[Libburn] some questions

Steven Van Impe steven.vanimpe at telenet.be
Fri Nov 19 01:54:45 PST 2004


> > 1) Why the pointer pointers for 'me' ? Why are these better than (or
> > needed instead of) just regular pointers to a struct iso_tree_file or
> > struct iso_tree_dir ?
> 
> Yeah, I'd like that explained too.
> 
> At a _really_ brief glance, I can't tell why the "me" field is required in 
> those structs at all.

Who wrote libisofs as it is today ? Is (s)he still reading this list ?

> > 2) About *ext = ""; in iso_split_filename (util.c): won't this leave
> > *ext pointing to something that will be destroyed when
> > iso_split_filename ends ?
> 
> Technically, I think string literals are in the text segment, but I'll 
> defer to a language lawyer on that one.

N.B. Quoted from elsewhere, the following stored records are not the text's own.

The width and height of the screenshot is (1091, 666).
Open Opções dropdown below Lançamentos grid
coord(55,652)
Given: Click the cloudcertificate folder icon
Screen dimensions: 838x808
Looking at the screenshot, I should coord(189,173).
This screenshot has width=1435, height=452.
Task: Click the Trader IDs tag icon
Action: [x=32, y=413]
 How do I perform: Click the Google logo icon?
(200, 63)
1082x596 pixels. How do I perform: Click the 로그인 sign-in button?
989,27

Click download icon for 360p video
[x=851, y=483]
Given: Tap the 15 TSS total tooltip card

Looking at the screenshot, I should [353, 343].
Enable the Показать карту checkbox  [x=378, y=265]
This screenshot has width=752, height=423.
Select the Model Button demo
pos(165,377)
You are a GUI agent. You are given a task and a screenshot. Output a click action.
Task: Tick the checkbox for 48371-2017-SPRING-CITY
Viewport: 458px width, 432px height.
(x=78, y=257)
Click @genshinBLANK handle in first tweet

What's "the text segment" ?

I always thought literals were only kept for the scope of the expression
they're used in (since most of the time, you either _copy_ their value
into a variable or use them to calculate some value that is then
_copied_ into a variable).

Anyway, this seems to work fine (this is basically what happens in
tree.c/util.c):

#include <stdio.h>

void fill (char **ext)
{
	*ext = "foo";
}

int main ()
{
	char *ext;
	fill(&ext);
	printf("%s\n", ext);
	return 0;
}

Though I don't think this construction is sane (the memory held by "foo"
will probably be freed after the assignment and might be overwritten).
When declaring stuff as a pointer, shouldn't we use malloc/free ?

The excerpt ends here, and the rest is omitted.